Stored data:
** start **

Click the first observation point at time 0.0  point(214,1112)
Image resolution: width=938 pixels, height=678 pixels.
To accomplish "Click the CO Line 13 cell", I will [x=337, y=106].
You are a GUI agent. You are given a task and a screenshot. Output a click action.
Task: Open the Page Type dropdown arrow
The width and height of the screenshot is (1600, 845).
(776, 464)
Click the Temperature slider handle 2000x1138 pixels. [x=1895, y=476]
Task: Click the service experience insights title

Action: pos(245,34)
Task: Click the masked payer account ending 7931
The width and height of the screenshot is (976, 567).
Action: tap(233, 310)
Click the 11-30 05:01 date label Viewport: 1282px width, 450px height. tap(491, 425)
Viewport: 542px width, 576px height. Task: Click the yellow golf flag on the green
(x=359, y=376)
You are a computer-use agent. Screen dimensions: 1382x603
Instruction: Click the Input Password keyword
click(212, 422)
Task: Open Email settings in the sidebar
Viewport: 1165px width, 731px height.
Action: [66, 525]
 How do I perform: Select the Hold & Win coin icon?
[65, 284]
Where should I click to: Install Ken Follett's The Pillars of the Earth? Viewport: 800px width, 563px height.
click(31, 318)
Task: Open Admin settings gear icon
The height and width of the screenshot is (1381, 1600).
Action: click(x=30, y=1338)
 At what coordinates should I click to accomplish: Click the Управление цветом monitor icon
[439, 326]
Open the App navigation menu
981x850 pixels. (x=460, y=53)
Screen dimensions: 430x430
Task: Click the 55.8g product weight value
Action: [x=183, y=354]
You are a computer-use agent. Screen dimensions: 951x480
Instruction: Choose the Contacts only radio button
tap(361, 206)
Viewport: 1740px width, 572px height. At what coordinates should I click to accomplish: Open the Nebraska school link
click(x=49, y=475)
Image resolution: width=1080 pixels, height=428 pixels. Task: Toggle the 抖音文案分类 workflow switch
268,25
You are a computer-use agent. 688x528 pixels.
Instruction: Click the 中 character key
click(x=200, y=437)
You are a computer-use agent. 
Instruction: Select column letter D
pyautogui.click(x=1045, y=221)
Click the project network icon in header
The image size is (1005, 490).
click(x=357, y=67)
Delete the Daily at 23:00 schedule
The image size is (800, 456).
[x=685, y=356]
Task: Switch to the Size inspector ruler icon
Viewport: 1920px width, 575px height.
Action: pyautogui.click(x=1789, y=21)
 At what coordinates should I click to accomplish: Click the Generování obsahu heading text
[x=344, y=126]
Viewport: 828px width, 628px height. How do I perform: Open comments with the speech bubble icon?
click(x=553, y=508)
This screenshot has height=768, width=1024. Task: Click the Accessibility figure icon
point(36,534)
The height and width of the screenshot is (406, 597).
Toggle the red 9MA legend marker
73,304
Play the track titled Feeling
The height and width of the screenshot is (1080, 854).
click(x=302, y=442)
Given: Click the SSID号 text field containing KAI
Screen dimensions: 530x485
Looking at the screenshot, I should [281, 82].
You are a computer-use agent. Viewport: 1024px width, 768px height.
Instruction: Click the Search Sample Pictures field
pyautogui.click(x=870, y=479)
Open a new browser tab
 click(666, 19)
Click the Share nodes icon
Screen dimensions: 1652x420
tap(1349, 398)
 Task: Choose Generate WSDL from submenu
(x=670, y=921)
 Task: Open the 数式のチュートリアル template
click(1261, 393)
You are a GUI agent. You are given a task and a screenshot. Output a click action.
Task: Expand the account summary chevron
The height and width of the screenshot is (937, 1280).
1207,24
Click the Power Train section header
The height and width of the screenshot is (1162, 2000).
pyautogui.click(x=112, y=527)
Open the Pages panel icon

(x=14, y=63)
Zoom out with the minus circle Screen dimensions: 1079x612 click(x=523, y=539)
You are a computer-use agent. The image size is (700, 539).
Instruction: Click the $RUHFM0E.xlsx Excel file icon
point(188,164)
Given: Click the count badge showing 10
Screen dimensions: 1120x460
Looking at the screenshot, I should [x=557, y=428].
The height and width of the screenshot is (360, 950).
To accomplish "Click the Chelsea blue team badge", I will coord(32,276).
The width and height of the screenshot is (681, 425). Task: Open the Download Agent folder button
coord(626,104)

** end **

**Objective:** Switch "Instruction" to "Command" throughout the entries above, and write out all the lines again with nothing else changed.

**Result:**
Click the first observation point at time 0.0  point(214,1112)
Image resolution: width=938 pixels, height=678 pixels.
To accomplish "Click the CO Line 13 cell", I will [x=337, y=106].
You are a GUI agent. You are given a task and a screenshot. Output a click action.
Task: Open the Page Type dropdown arrow
The width and height of the screenshot is (1600, 845).
(776, 464)
Click the Temperature slider handle 2000x1138 pixels. [x=1895, y=476]
Task: Click the service experience insights title

Action: pos(245,34)
Task: Click the masked payer account ending 7931
The width and height of the screenshot is (976, 567).
Action: tap(233, 310)
Click the 11-30 05:01 date label Viewport: 1282px width, 450px height. tap(491, 425)
Viewport: 542px width, 576px height. Task: Click the yellow golf flag on the green
(x=359, y=376)
You are a computer-use agent. Screen dimensions: 1382x603
Command: Click the Input Password keyword
click(212, 422)
Task: Open Email settings in the sidebar
Viewport: 1165px width, 731px height.
Action: [66, 525]
 How do I perform: Select the Hold & Win coin icon?
[65, 284]
Where should I click to: Install Ken Follett's The Pillars of the Earth? Viewport: 800px width, 563px height.
click(31, 318)
Task: Open Admin settings gear icon
The height and width of the screenshot is (1381, 1600).
Action: click(x=30, y=1338)
 At what coordinates should I click to accomplish: Click the Управление цветом monitor icon
[439, 326]
Open the App navigation menu
981x850 pixels. (x=460, y=53)
Screen dimensions: 430x430
Task: Click the 55.8g product weight value
Action: [x=183, y=354]
You are a computer-use agent. Screen dimensions: 951x480
Command: Choose the Contacts only radio button
tap(361, 206)
Viewport: 1740px width, 572px height. At what coordinates should I click to accomplish: Open the Nebraska school link
click(x=49, y=475)
Image resolution: width=1080 pixels, height=428 pixels. Task: Toggle the 抖音文案分类 workflow switch
268,25
You are a computer-use agent. 688x528 pixels.
Command: Click the 中 character key
click(x=200, y=437)
You are a computer-use agent. 
Command: Select column letter D
pyautogui.click(x=1045, y=221)
Click the project network icon in header
The image size is (1005, 490).
click(x=357, y=67)
Delete the Daily at 23:00 schedule
The image size is (800, 456).
[x=685, y=356]
Task: Switch to the Size inspector ruler icon
Viewport: 1920px width, 575px height.
Action: pyautogui.click(x=1789, y=21)
 At what coordinates should I click to accomplish: Click the Generování obsahu heading text
[x=344, y=126]
Viewport: 828px width, 628px height. How do I perform: Open comments with the speech bubble icon?
click(x=553, y=508)
This screenshot has height=768, width=1024. Task: Click the Accessibility figure icon
point(36,534)
The height and width of the screenshot is (406, 597).
Toggle the red 9MA legend marker
73,304
Play the track titled Feeling
The height and width of the screenshot is (1080, 854).
click(x=302, y=442)
Given: Click the SSID号 text field containing KAI
Screen dimensions: 530x485
Looking at the screenshot, I should [281, 82].
You are a computer-use agent. Viewport: 1024px width, 768px height.
Command: Click the Search Sample Pictures field
pyautogui.click(x=870, y=479)
Open a new browser tab
 click(666, 19)
Click the Share nodes icon
Screen dimensions: 1652x420
tap(1349, 398)
 Task: Choose Generate WSDL from submenu
(x=670, y=921)
 Task: Open the 数式のチュートリアル template
click(1261, 393)
You are a GUI agent. You are given a task and a screenshot. Output a click action.
Task: Expand the account summary chevron
The height and width of the screenshot is (937, 1280).
1207,24
Click the Power Train section header
The height and width of the screenshot is (1162, 2000).
pyautogui.click(x=112, y=527)
Open the Pages panel icon

(x=14, y=63)
Zoom out with the minus circle Screen dimensions: 1079x612 click(x=523, y=539)
You are a computer-use agent. The image size is (700, 539).
Command: Click the $RUHFM0E.xlsx Excel file icon
point(188,164)
Given: Click the count badge showing 10
Screen dimensions: 1120x460
Looking at the screenshot, I should [x=557, y=428].
The height and width of the screenshot is (360, 950).
To accomplish "Click the Chelsea blue team badge", I will coord(32,276).
The width and height of the screenshot is (681, 425). Task: Open the Download Agent folder button
coord(626,104)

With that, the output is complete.